Finally, Simon observes that there may be "an abnormal blinding of our understanding of what is naturally right." Simon, 158. Moral blindness, like physical blindness, is seen in individuals, and it follows and should come as no surprise that it may be seen in societies and cultures. The possibility of moral blindness to the natural law does not prove that there is no such thing as natural law; it simply proves that we may be blind to it.
[I]f a practice considered highly immoral, wrong by nature, in one society is commonly received by mores and by laws and by institutions of another society, it does not follow that the case of what is naturally right is dubious. The possibility of corrupt judgment in a social group cannot simply be excluded. In fact, it is to be suspected that the judgment of every social group is blind or corrupt in some respect and to some extent.
Simon, 158. Hypocrisy is never too far away; and the intelligentsia are perhaps most prone to it. It is easy to the the splinter or mote in another culture's eye, and overlook the plank or beam in one's own. (Cf. Matt. 7:5).

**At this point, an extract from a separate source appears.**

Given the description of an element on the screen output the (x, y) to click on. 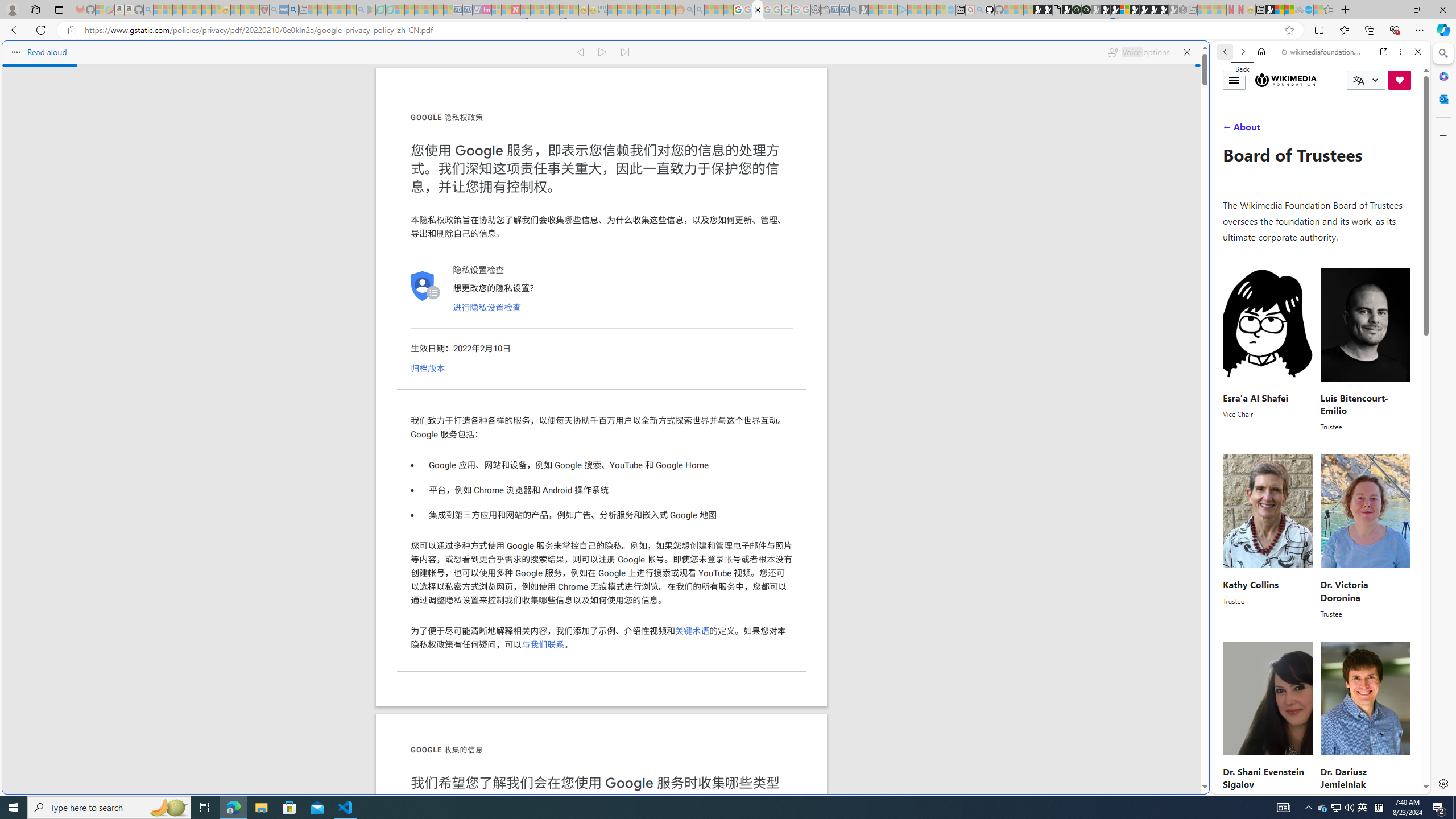
Sign in to your account (1124, 9)
Wikimedia Foundation (1285, 79)
Future Focus Report 2024 (1085, 9)
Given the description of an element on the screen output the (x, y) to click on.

In terms of knowing the natural law and applying it, we sometimes confront a Gordian Knot. Our human nature is Gordias, and our knowledge is, to some degree, all knotted up. There is no Alexander on earth to whom we can turn to fully unravel the knot of of the natural law. There is no man of whom we can say:
Turn him to any cause of policy,
The Gordian Knot of it he will unloose,
Familiar as his garter.
Shakespeare, Henry V, I, 1.45-47.

There is someone we can turn to, however, to unravel the windings and turnings of that Gordian knot of human nature and natural law: God, the Incarnate Word, His Revelation in Scripture and in Tradition, and the custody of that Revelation by His Church, and most particular, His Vicar, the Pope of Rome. The natural law is as familiar to God and to His Christ as a garter is to an English knight. And the Church has been given, not an Alexandrian sword which ignores the knotty problems of human nature and natural law by slicing it all to pieces, but the sword of the Spirit which guides us through their difficult and challenging sinuosities.